Get smart: Often local governments are not willing to pull the plug on business. But that’s not the case when it come to polluters. In fact, governments are pulling the plug on polluters at an increasingly fast clip.
This is now a clear business risk. Foreign companies operating in China need to do a sweep of suppliers to gauge this new counter-party risk and preempt potential supply chain disruption.
- Caixin: 环保压力致原材料停产 上汽通用切换零部件
FINANCE & ECONOMICS
5. Mortgages get more expensive
Banks in Beijing are trying to turn the screws. The banking regulator (CBRC) has asked them to get tougher when it comes to property market loans.
The latest move, per Caixin:
- “Several banks in Beijing are said to have raised the interest rates on first-home housing loans, beginning Thursday, marking the sixth time this year they have done so.”

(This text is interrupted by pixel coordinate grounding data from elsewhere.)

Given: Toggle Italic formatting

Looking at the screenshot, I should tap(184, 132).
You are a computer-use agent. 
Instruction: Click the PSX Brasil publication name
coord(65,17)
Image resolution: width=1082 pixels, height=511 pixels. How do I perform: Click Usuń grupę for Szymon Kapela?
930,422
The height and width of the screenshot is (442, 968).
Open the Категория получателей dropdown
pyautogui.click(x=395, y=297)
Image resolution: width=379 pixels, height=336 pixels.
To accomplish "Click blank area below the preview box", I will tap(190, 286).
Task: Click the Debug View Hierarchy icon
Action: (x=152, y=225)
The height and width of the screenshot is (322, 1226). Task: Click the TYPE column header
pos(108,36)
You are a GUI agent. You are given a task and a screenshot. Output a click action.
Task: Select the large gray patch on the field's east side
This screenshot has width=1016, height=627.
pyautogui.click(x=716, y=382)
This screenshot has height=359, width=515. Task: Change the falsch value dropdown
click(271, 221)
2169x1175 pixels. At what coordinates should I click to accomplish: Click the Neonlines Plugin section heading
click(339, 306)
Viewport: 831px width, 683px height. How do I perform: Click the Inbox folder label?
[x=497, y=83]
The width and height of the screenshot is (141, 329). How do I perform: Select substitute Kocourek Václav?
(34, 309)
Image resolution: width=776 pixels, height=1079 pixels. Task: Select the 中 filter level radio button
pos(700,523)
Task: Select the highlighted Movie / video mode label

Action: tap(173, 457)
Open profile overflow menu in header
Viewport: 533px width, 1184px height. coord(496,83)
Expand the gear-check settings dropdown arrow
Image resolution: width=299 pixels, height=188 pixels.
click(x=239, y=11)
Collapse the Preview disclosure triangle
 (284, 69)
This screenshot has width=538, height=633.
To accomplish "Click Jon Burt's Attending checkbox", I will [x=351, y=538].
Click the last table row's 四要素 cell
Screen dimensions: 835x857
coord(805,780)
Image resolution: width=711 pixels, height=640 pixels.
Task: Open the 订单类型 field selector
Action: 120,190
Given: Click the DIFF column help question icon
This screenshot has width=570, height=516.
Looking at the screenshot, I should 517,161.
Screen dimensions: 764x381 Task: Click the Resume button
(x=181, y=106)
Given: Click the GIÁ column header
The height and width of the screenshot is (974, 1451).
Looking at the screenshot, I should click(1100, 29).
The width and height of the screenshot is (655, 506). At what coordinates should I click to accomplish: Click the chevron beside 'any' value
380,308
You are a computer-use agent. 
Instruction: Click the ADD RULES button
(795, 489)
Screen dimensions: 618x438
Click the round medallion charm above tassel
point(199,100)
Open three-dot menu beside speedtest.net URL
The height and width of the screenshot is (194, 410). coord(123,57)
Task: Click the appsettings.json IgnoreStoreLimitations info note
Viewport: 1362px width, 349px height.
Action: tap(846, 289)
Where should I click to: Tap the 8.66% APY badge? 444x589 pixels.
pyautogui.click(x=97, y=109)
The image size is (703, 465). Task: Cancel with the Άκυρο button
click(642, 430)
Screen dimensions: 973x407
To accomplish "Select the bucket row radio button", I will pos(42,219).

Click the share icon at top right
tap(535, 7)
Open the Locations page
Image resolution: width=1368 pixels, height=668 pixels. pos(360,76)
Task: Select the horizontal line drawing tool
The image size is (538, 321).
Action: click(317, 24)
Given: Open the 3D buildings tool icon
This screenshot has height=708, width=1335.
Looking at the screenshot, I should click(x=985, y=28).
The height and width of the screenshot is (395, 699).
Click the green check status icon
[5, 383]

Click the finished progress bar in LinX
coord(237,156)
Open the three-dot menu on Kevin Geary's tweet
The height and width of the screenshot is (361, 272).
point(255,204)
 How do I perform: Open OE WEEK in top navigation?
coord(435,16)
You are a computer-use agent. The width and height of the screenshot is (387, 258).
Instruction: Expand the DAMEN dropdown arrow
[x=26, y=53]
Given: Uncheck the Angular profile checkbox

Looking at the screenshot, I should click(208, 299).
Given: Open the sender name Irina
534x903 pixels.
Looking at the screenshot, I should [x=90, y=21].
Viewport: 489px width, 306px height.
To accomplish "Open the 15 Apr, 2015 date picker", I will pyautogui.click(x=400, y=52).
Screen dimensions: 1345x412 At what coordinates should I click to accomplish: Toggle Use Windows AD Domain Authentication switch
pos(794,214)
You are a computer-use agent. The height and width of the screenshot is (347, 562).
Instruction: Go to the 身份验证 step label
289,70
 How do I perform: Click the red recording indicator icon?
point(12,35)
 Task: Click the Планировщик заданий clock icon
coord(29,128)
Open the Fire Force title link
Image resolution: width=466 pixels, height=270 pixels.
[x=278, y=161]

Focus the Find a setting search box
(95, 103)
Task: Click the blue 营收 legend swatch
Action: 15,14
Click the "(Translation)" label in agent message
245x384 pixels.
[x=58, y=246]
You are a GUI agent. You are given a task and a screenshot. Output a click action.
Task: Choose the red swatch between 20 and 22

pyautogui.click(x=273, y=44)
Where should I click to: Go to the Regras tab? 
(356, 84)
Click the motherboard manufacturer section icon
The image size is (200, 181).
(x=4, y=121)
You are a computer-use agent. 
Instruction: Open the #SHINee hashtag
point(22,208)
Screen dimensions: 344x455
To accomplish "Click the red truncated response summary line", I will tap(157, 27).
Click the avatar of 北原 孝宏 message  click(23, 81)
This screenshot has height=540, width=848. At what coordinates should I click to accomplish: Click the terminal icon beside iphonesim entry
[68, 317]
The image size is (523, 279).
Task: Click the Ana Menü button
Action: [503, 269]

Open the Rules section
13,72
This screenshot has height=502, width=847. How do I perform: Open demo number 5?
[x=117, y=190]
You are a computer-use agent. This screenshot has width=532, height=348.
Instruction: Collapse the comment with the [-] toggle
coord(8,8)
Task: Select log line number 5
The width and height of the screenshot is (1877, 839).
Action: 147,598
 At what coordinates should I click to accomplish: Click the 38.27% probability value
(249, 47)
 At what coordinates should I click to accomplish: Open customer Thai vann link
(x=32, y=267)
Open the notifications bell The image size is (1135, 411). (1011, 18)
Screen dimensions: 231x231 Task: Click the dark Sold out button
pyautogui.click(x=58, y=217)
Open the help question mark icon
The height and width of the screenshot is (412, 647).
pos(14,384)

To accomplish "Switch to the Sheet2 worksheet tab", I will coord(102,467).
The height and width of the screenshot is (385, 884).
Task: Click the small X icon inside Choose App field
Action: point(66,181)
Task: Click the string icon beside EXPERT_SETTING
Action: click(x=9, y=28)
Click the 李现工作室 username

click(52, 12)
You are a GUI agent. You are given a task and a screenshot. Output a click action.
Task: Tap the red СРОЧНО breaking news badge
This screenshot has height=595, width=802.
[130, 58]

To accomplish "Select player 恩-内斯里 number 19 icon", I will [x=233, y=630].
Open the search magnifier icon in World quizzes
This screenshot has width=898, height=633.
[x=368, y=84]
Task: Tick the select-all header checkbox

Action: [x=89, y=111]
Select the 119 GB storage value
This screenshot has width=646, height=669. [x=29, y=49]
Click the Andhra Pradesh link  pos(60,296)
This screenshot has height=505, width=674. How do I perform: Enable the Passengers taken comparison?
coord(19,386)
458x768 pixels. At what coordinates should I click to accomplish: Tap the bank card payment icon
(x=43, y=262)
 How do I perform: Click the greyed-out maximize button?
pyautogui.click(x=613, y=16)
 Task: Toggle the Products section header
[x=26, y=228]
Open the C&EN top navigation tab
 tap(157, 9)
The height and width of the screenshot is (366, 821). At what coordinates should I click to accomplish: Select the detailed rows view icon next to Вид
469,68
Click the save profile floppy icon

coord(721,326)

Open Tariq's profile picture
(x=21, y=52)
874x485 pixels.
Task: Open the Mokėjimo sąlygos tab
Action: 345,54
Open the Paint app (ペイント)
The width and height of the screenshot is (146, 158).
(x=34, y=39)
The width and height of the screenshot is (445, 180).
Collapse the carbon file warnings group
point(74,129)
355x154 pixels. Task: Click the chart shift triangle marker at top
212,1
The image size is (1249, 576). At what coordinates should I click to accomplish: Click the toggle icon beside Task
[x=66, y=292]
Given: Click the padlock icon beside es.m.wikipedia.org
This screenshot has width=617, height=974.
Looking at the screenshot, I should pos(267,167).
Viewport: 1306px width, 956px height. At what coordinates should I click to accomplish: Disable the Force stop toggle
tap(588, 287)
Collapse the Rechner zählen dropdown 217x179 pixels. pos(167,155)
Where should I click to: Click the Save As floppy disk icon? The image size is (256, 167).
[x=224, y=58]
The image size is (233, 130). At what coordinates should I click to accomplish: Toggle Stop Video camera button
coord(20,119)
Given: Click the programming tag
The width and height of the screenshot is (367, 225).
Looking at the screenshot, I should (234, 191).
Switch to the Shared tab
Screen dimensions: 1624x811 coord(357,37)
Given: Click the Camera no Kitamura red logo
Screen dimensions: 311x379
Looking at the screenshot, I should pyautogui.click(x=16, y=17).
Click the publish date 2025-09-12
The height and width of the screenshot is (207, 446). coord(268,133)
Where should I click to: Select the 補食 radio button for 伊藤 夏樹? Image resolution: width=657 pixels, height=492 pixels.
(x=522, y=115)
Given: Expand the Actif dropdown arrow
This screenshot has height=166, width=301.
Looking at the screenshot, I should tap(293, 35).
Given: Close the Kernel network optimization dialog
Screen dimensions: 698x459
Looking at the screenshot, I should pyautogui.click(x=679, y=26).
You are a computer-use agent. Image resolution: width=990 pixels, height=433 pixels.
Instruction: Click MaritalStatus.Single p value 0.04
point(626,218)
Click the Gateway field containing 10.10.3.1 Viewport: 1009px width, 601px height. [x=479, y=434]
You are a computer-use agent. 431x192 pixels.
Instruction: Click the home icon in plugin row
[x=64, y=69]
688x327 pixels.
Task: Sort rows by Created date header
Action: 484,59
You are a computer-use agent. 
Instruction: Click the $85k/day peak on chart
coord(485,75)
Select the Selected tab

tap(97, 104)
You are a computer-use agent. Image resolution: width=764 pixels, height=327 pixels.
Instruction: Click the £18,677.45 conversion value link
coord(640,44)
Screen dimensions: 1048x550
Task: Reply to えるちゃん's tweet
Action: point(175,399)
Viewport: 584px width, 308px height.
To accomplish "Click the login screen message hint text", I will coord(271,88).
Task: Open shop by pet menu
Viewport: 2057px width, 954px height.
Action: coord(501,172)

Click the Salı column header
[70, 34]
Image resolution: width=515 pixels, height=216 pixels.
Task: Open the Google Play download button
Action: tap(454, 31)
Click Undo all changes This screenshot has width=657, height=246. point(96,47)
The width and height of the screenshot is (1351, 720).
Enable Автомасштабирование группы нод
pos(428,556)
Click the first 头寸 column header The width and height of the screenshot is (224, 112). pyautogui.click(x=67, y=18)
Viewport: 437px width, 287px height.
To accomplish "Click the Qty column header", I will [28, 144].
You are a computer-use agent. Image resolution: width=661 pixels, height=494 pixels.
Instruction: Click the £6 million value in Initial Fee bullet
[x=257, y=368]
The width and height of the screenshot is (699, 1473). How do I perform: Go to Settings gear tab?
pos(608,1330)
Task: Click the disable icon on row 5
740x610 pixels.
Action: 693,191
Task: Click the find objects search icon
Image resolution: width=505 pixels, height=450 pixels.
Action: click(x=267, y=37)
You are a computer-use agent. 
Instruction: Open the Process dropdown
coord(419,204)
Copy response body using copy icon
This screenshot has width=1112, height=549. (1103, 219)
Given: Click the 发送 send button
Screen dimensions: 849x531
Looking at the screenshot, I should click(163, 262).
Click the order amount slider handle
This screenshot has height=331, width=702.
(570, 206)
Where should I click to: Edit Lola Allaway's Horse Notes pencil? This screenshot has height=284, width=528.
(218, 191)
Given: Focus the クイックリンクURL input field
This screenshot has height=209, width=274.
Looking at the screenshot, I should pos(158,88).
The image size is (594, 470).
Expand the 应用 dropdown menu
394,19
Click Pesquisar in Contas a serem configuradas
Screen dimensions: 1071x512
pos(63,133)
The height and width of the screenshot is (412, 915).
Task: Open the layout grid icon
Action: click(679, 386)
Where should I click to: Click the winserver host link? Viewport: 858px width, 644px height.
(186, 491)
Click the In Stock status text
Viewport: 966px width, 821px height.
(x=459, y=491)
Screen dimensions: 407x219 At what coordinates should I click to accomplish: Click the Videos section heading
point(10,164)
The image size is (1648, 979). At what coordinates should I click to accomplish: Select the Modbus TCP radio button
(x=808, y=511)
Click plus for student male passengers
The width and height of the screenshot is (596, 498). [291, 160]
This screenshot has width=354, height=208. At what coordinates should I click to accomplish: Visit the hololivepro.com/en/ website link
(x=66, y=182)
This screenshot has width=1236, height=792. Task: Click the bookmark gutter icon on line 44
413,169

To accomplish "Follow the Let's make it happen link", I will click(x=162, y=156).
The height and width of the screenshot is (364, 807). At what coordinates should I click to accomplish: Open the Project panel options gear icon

- “After the upward adjustment, the rates on first-home housing loans will be 10% higher than the 5-year benchmark interest rate in Beijing, with certain banks requiring as much as 20% above the benchmark.”
What it means: Banks are under increasing regulatory pressure to help cool frothy housing markets in China’ biggest cities. Previous regulatory measures have been ineffectual – demand has just been too strong – so now the banks are getting more involved.
Why it matters: If the incremental tightening continues, there is a risk that regulators overdo it.
POLITICS & POLICY
6. How local governments goose property
Sticking with the property theme, Nate Taplin at the WSJ makes a great, and underappreciated, point about the strength in property this year.
A major development that has gone largely unnoticed:
- “Local governments are directly buying up large quantities of houses developers haven’t been able to sell and filling them with citizens relocated from what they call “slums”—old, sometimes dilapidated neighborhoods.”
- “That helps explain why the drop in unsold inventories of apartments over the past year has been so sharp—down 22% on the year in August.”
- “That has helped prop up the market, especially in China’s smaller cities, despite more restrictions on housing purchases and slowing official figures on sales growth.”
Get smart: Social policy drives outcomes for China’s economy just as much or more than traditional “economic policy”. You can see these dynamics in all sort of areas – environmental policy, for example, is a critical driver of the push to shut capacity.